Pattern should be a map consisting of a key for the data to return,
a start and end position and a parsing function for each data element.

Returns a map with all extracted data which maybe empty."
  ; map-reduce version
  (reduce #(conj %1 %2)
          (concat [{}]
                (map
                 (fn [[key [start end parsefn]]]
                   {key (parsefn (substring line start end))})
                 (seq pattern)))))

We are simply mapping over the entire pattern and use argument destructuring again to extract the relevant parts of it, but this time, due to the call to seq a pattern part will be a sequence, not a map. The map call with the anonymous function will produce a sequence of hashmaps with key and parsing results, which then gets reduced to a single map. In order to use reduce, you have to provide a function taking two arguments: the first will consume the intermediate result, the second will be the next value of the sequence to reduce. This is the reason why we have this ugly concat [()] ... in front of the call to map: we need to provide the initial value for reduce which in this case is an empty hashmap.

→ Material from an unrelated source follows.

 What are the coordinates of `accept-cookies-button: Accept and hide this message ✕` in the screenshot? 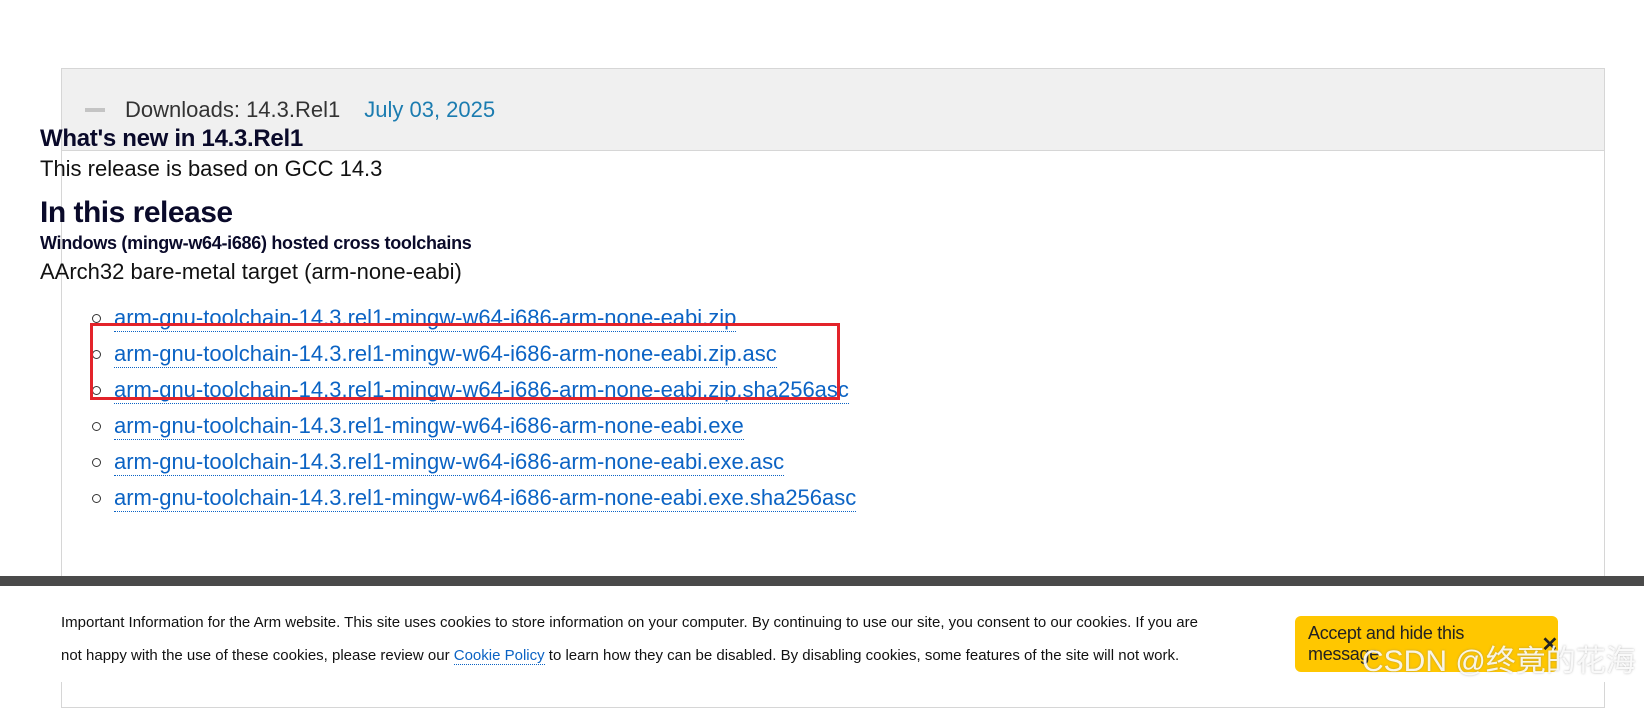 It's located at (1426, 644).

An even more concise version replaces the call to reduce with into, resulting in a version which looks pretty idiomatic to me and is also way easier to understand then the lengthy recursive version above.

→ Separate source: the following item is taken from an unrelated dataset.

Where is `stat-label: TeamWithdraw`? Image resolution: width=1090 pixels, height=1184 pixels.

(defn parse-line-map [line pattern]
  "Parse a line with data in fixed positions using pattern.
Pattern should be a map consisting of a key for the data to return,
a start and end position and a parsing function for each data element.

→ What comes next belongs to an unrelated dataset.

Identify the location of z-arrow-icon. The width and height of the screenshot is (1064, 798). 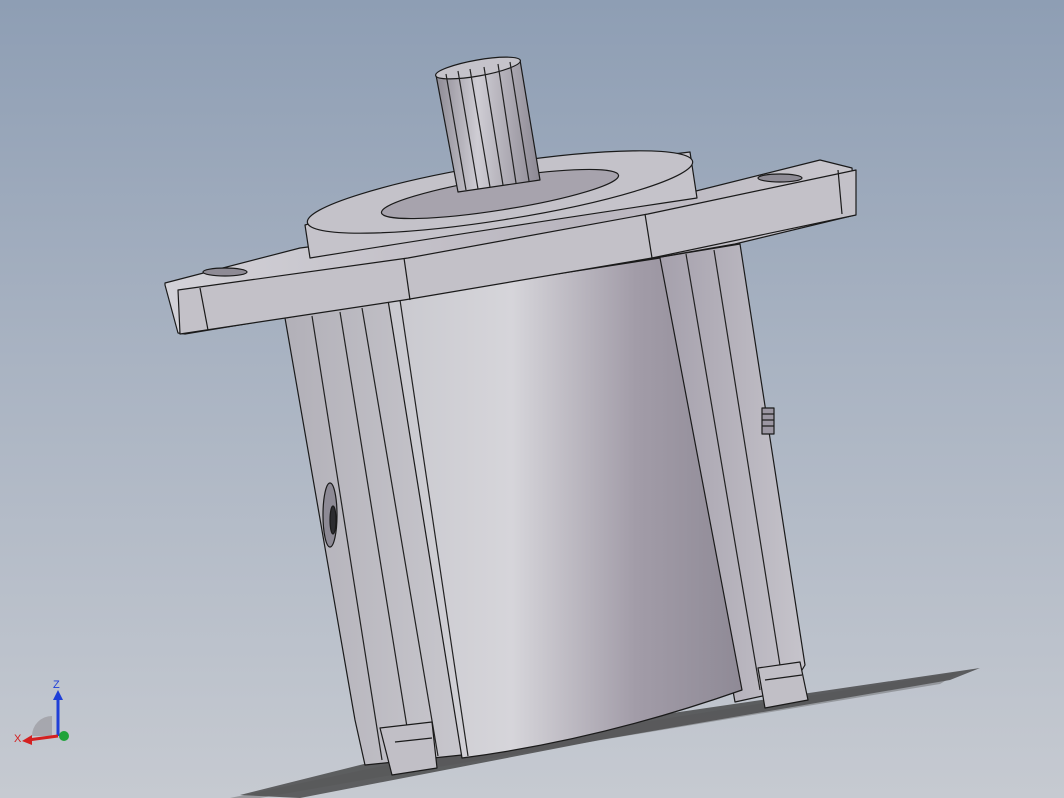
(58, 695).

Returns a map with all extracted data which maybe empty."
  (into {}
        (map
         (fn [[key [start end parsefn]]]
           {key (parsefn (substring line start end))})
         (seq pattern))))

Of course, we can use a similar approach for the find-*-difference function. We could also take a slightly different approach and sort the parsing results and then treat the minimal value as the result. If we combine this with slurp the resulting code also becomes way more compact. In order to filter out only partially parseable lines, we need to supply a list of keys that the parsing result must have values for.

(defn sort-diff-map
  "Return some result from a data file which has some lowest difference"
  [filename parse-pattern desiredkeys diffn]  
  ; map-filter version
  (sort-by diffn 
           (filter #(every? (partial get %) desiredkeys)
                   (map #(parse-line-map % parse-pattern)
                        (string/split-lines (slurp filename))))))


(defn find-mingoal-map
  "Return team in soccerfile with the smallest goal difference, using the sort-map fn."
  [soccer-file]
  (get (take 1 
             (sort-diff-map soccer-file soccer-team-pattern 
                            [:team :fval :aval]
                            (fn [{aval :aval fval :fval curteam :team}]
                              (when (and aval fval)
                                (abs (- fval aval))))))
       :team))

Summing up, what have we seen during this kata? Clojure’s platform dependent approach to reading files, usage of regular expressions, destructuring (again), anonymous functions (again) and map/reduce. Overall not very exciting. I know it’s not a fair comparison, but I would always opt for solving such tasks with Perl, especially if they are so trivial as in this case in which you can solve each task with a one-liner, basically. There is room for using more elaborate languages (e.g. Python, Ruby, Clojure) if parsing and processing become so elaborate that it makes sense to have more structure in the code. But for a task of the size of this kata, the amount of code required is usually not worth the effort.